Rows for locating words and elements
— BEGIN —

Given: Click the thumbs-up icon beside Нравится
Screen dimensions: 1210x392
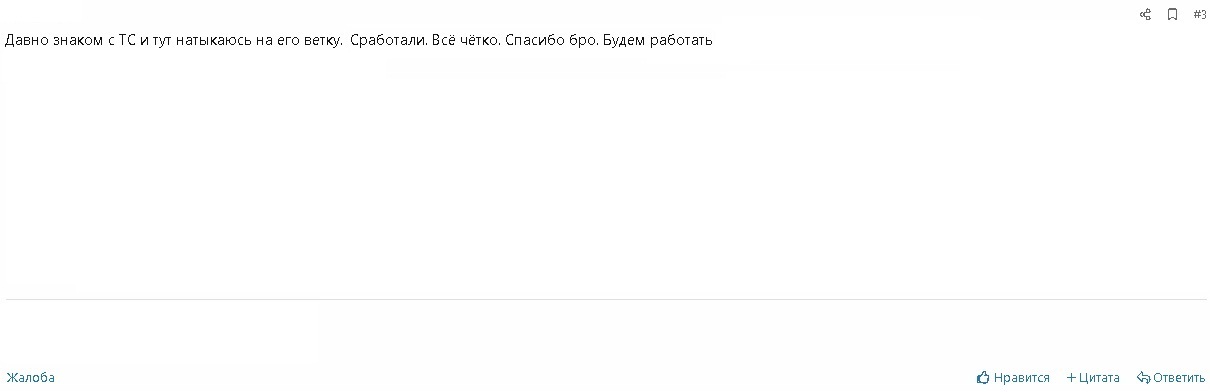Looking at the screenshot, I should pyautogui.click(x=983, y=378).
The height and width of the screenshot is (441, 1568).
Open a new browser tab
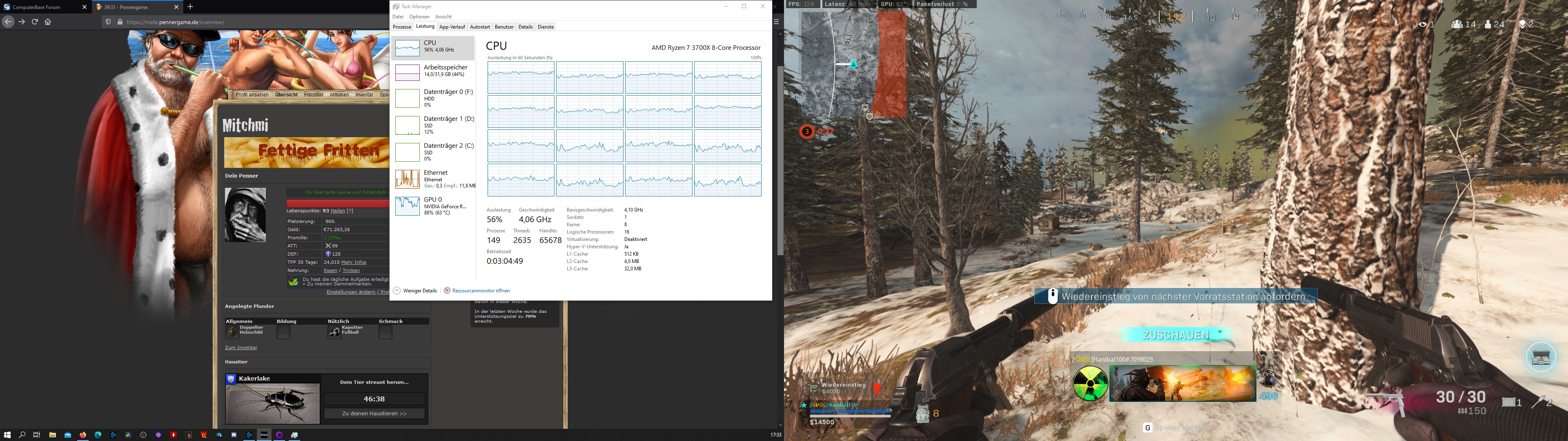pyautogui.click(x=191, y=7)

— END —

What to do -
Rewrite all the rows above, swapping "Screen dimensions" for "Display size" and keeping everything else as it is. Omit the pictures from your answer.

Answer to the problem -
Given: Click the thumbs-up icon beside Нравится
Display size: 1210x392
Looking at the screenshot, I should pyautogui.click(x=983, y=378).
The height and width of the screenshot is (441, 1568).
Open a new browser tab
pyautogui.click(x=191, y=7)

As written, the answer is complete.